Cluster Review and Selection

Group and Display by Clusters

The open-source library Fiftyone is utilized for reviewing and selecting clusters of interest, thanks to its powerful dataset visualization capabilities.


Image source: Fiftyone

The “Create dynamic group” feature in Fiftyone is exceptionally useful for cluster analysis, as it permits users to dynamically group samples based on a specific field.

In the context of this project, this feature is leveraged to group samples according to their assigned clusters. This organization enables a systematic and efficient review of each cluster, streamlining the process of evaluating and understanding the characteristics of each group.


Create dynamic group by “cluster”, ordered by “dist”.

A potential enhancement to the “Create dynamic group” feature would be the addition of dynamic group size information. As an interim solution, I have manually added an attribute called “cluster_size” to each sample within the dataset to indicate the number of samples in each cluster. While this method serves its purpose, it lacks adaptability and convenience. As the purpose of “Create dynamic group” is to form groups dynamically, it would be ideal if the group size could be displayed dynamically as well.
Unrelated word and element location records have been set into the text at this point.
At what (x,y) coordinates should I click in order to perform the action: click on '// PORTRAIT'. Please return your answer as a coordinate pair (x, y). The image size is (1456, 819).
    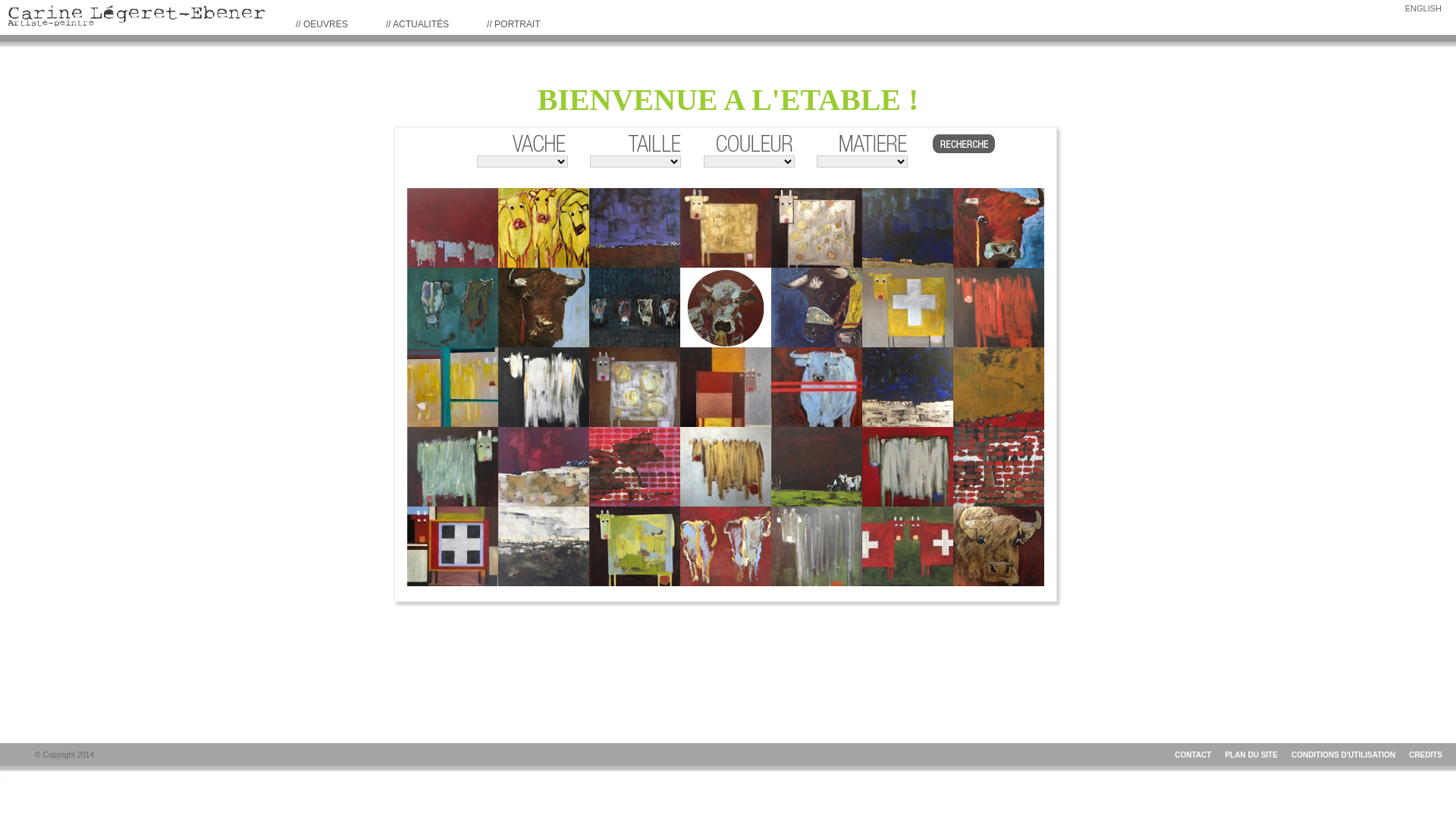
    Looking at the image, I should click on (513, 24).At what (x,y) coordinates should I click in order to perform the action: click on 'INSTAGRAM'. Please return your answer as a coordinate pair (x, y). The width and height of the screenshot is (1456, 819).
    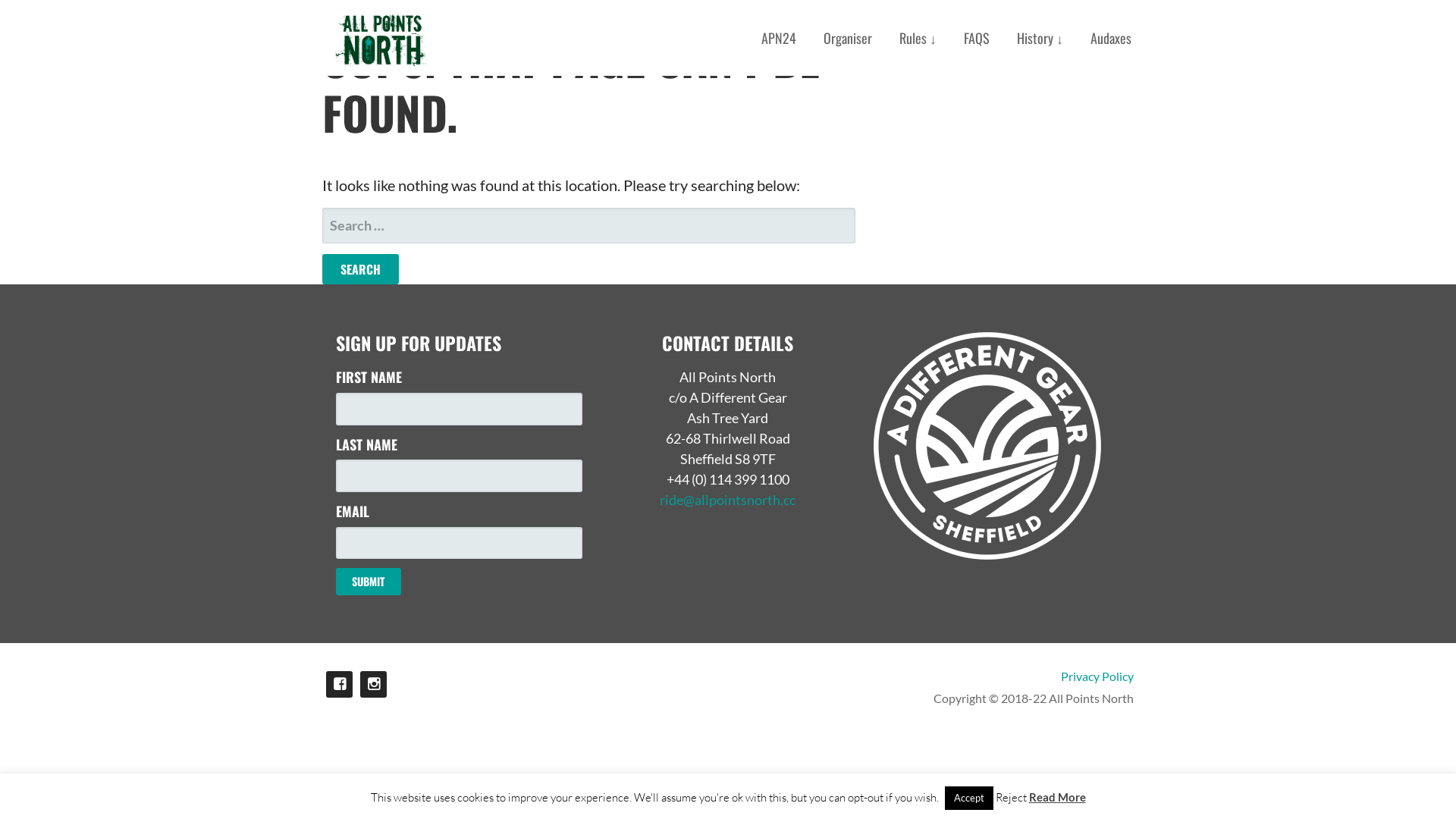
    Looking at the image, I should click on (373, 684).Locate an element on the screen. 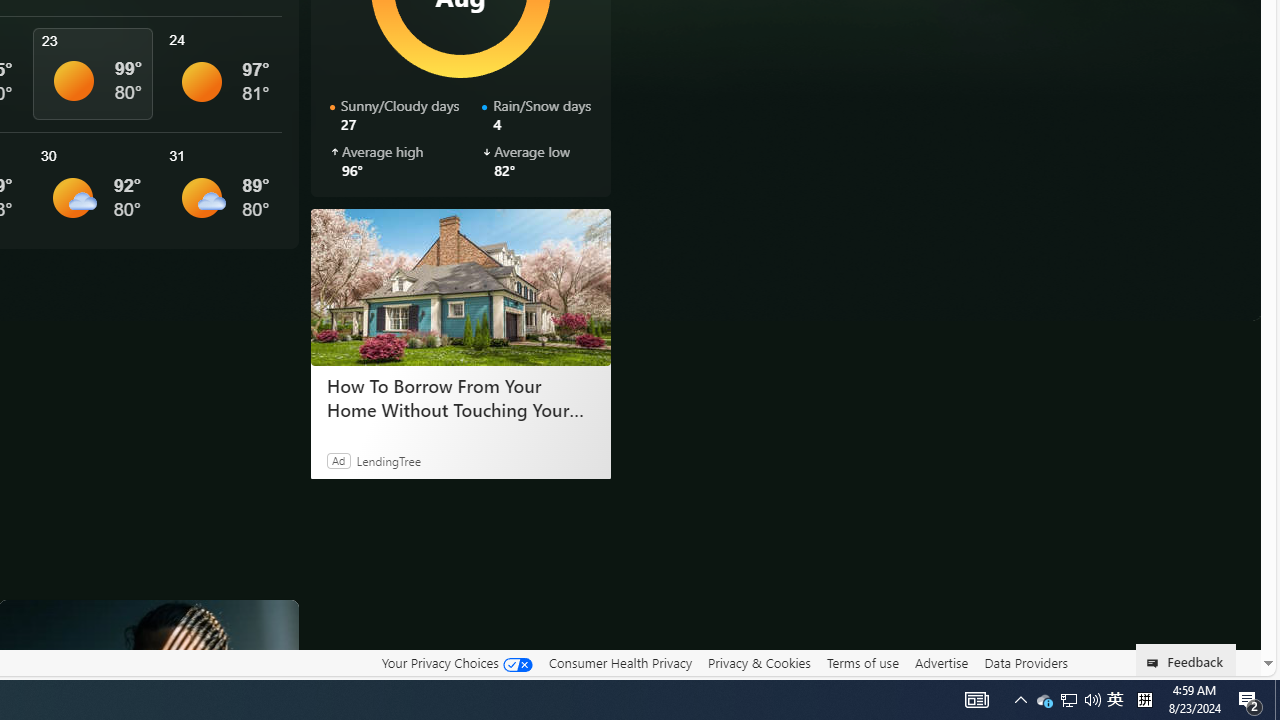  'LendingTree' is located at coordinates (388, 460).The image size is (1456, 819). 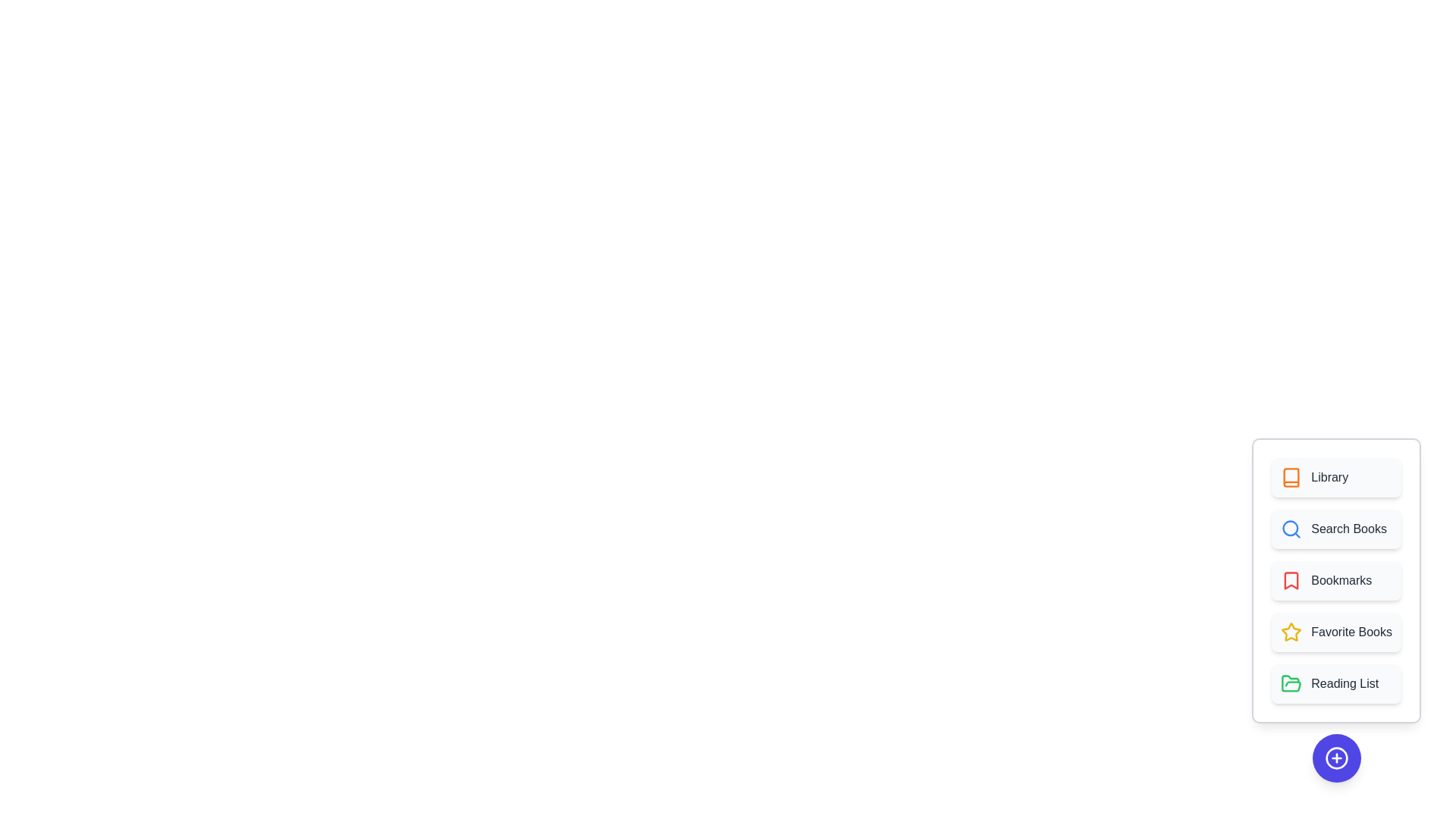 What do you see at coordinates (1336, 684) in the screenshot?
I see `the 'Reading List' option in the menu` at bounding box center [1336, 684]. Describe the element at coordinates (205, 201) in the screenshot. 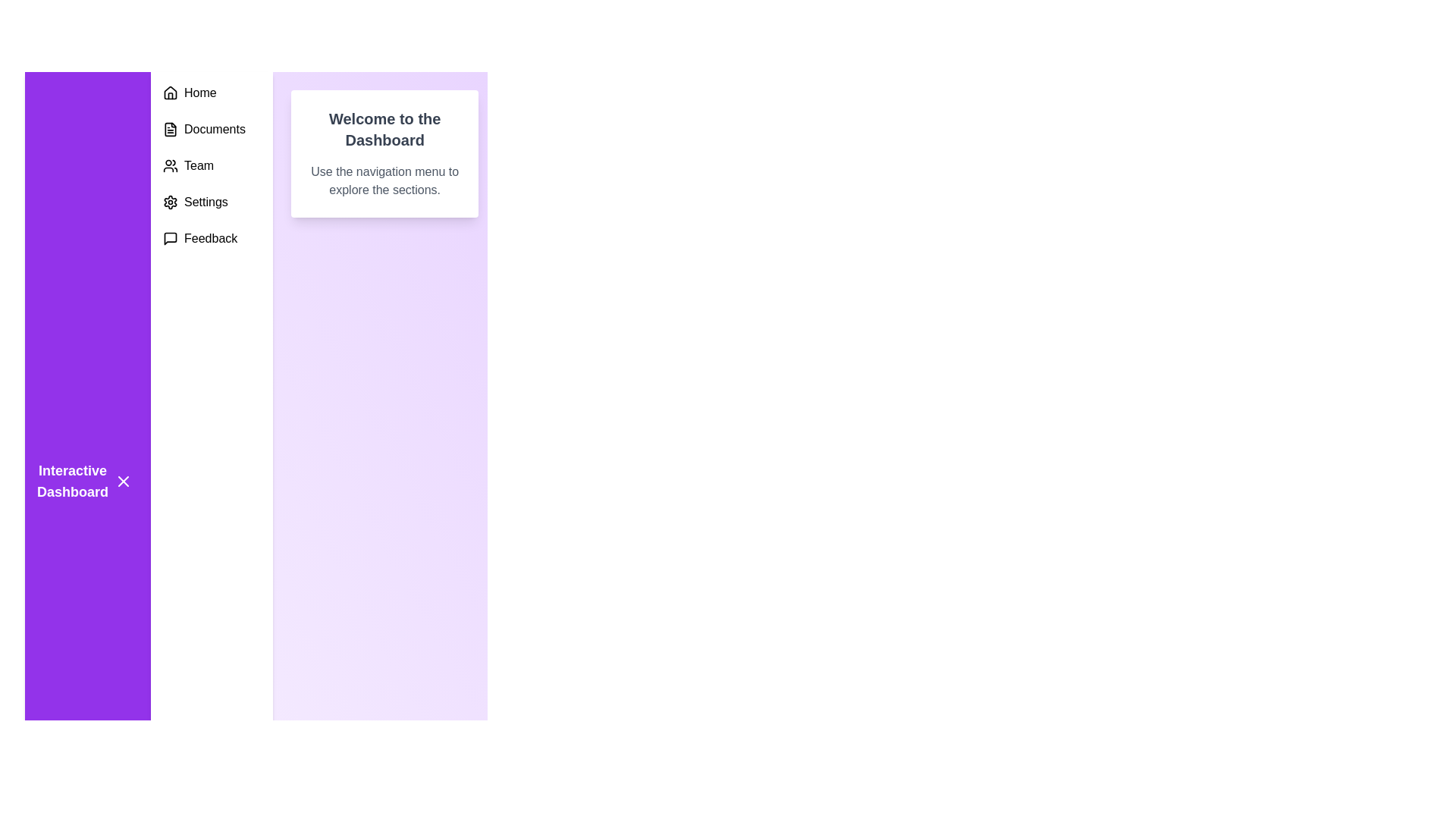

I see `the fourth item in the vertical navigation menu, which is a text label indicating a navigation option` at that location.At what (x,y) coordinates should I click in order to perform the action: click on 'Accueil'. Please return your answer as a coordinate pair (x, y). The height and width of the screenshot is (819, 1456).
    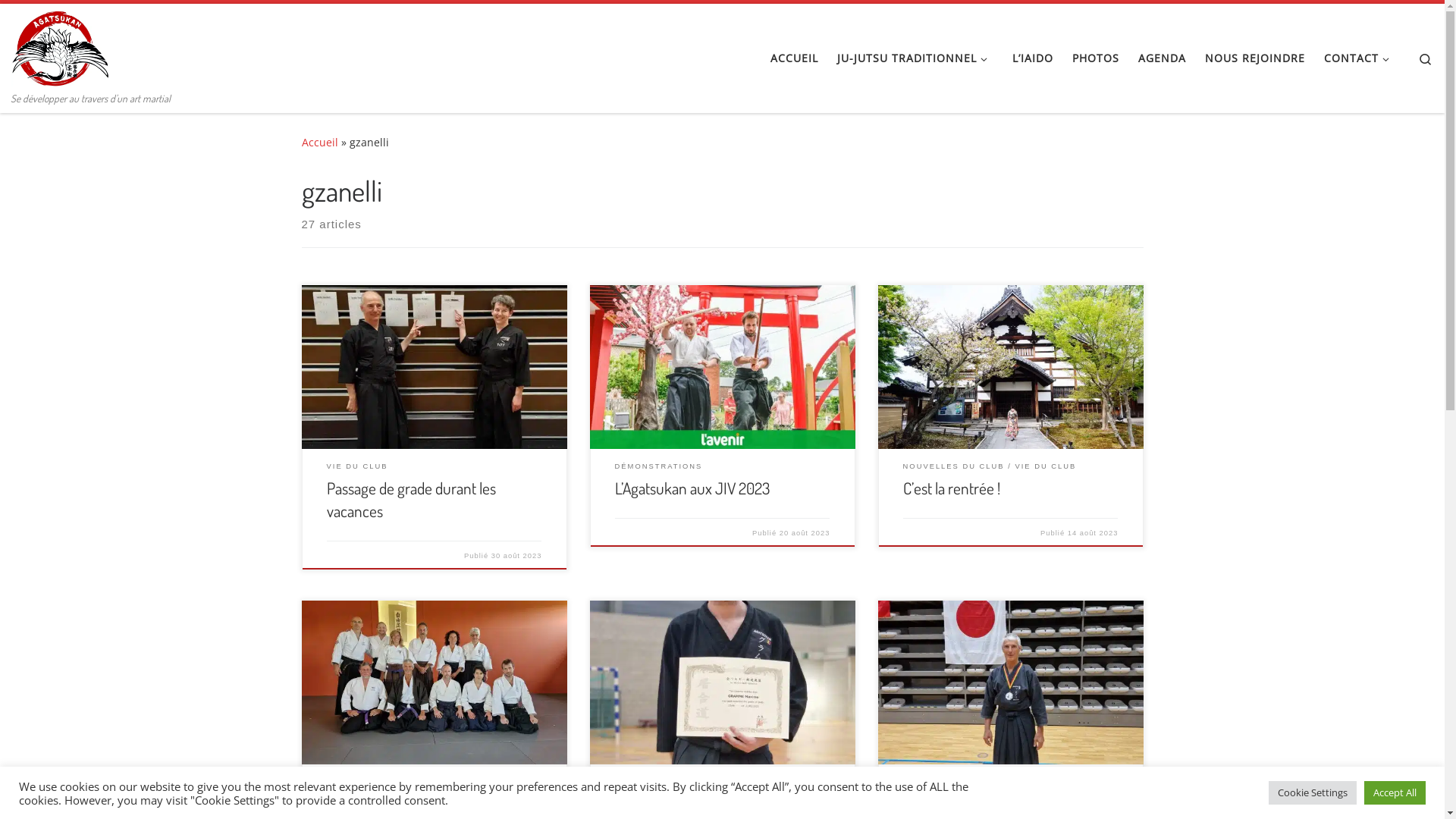
    Looking at the image, I should click on (302, 142).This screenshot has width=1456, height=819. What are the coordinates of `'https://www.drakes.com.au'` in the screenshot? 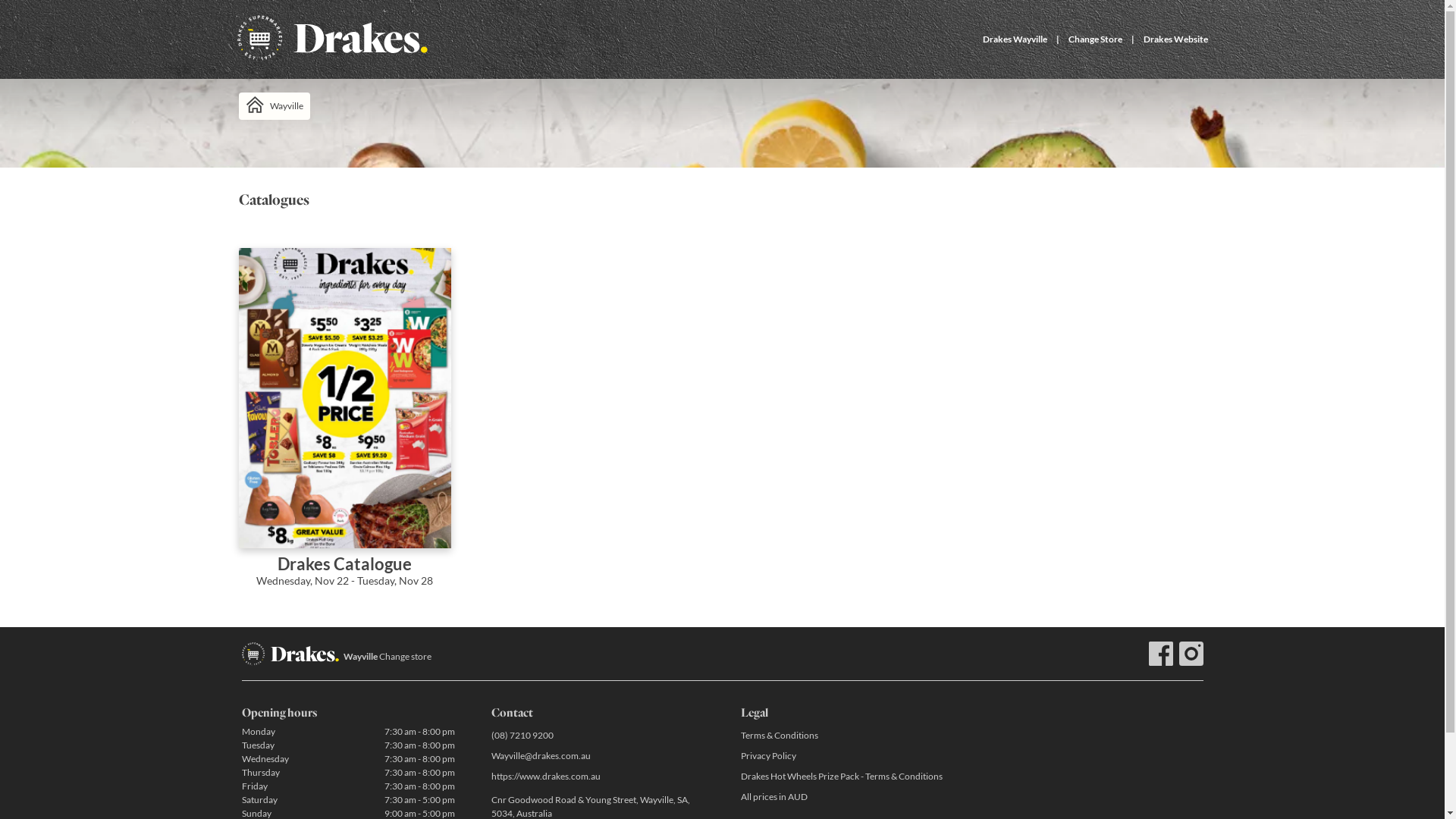 It's located at (597, 776).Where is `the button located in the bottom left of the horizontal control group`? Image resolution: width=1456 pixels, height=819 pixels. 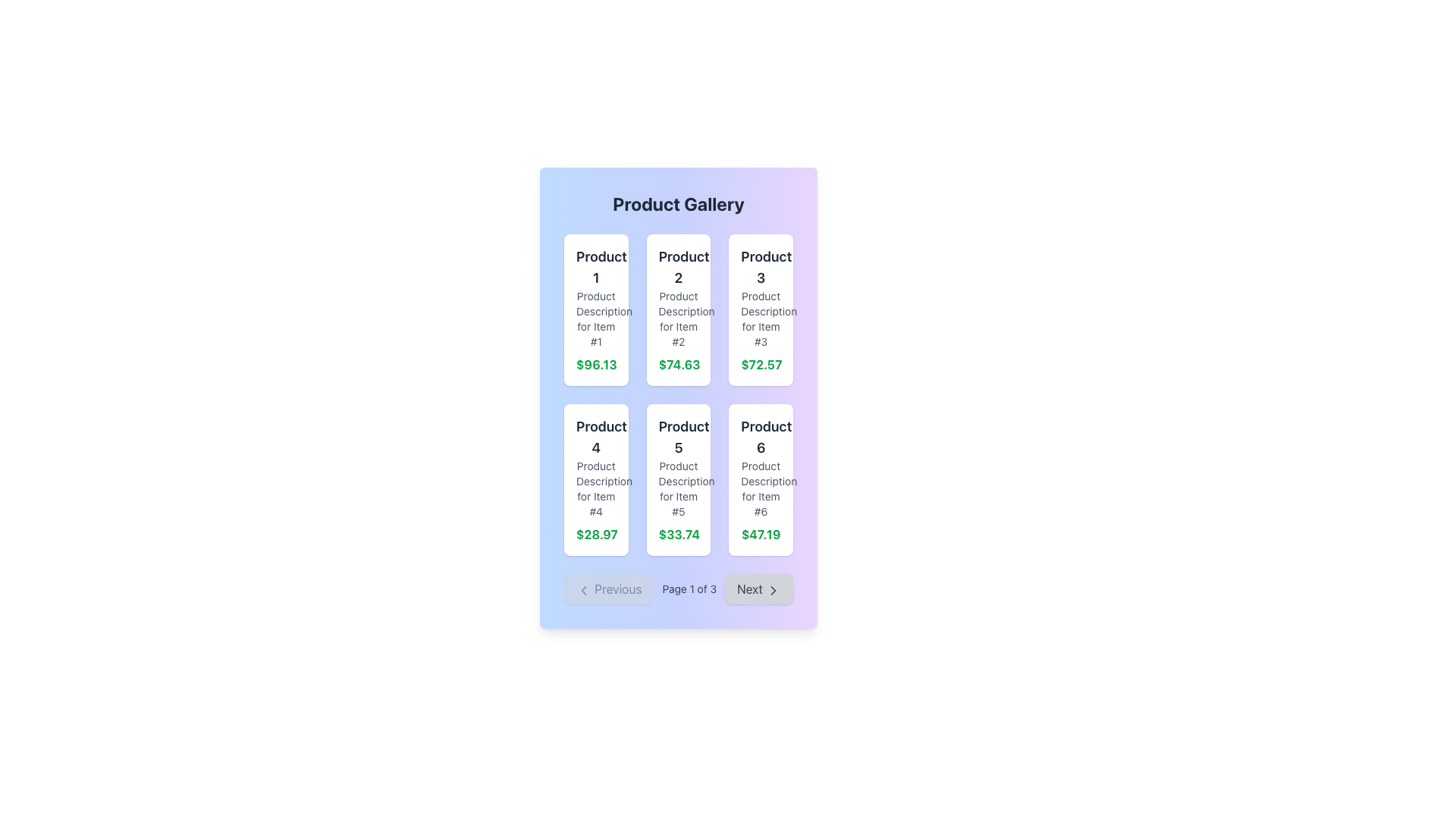
the button located in the bottom left of the horizontal control group is located at coordinates (609, 588).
After grouping, extra information is displayed to facilitate more informative browsing experience.


Extra sample information.

This additional information includes:

  • group_name: Remember that each object tag has been assigned to a tag_group in the object grouping and filtering session. The group_name here is actually the name of the tag_group. This provides an indicative description of what might be contained within the cluster, offering a preliminary understanding of the cluster’s contents.
  • cluster_size: Indicates the total number of samples present in the cluster, giving an idea of the cluster’s magnitude.
  • sim: Represents the cosine similarity score between each sample and the cluster’s center. This score helps in assessing how closely each sample aligns with the central theme or characteristic of the cluster.
  • dist: Shows the euclidean distance between each sample and the cluster center. Similar to the cosine similarity score, this metric also helps in evaluating how closely each sample aligns with the central theme or characteristic of the cluster.

Round One Review: Initial Annotation

After the setup, the next step is to browse through the clusters and select the ones of interest. Since the samples are already organized into clusters, browsing can be efficiently conducted by groups. Furthermore, annotating an entire cluster can be conveniently achieved by adding a sample tag to just a single sample within that cluster.

Annotate the cluster as a whole.

My strategy is to initially annotate the clusters with simple, straightforward tags, like “black”, “red”, “sunglasses”, etc. Due to the nature of the KMeans clustering algorithm, it’s common to encounter clusters that are quite similar.

Using basic tags for these clusters facilitates the grouping of similar clusters in later stages. This approach not only streamlines the initial review process but also sets a solid foundation for more efficient organization and analysis of the clusters subsequently.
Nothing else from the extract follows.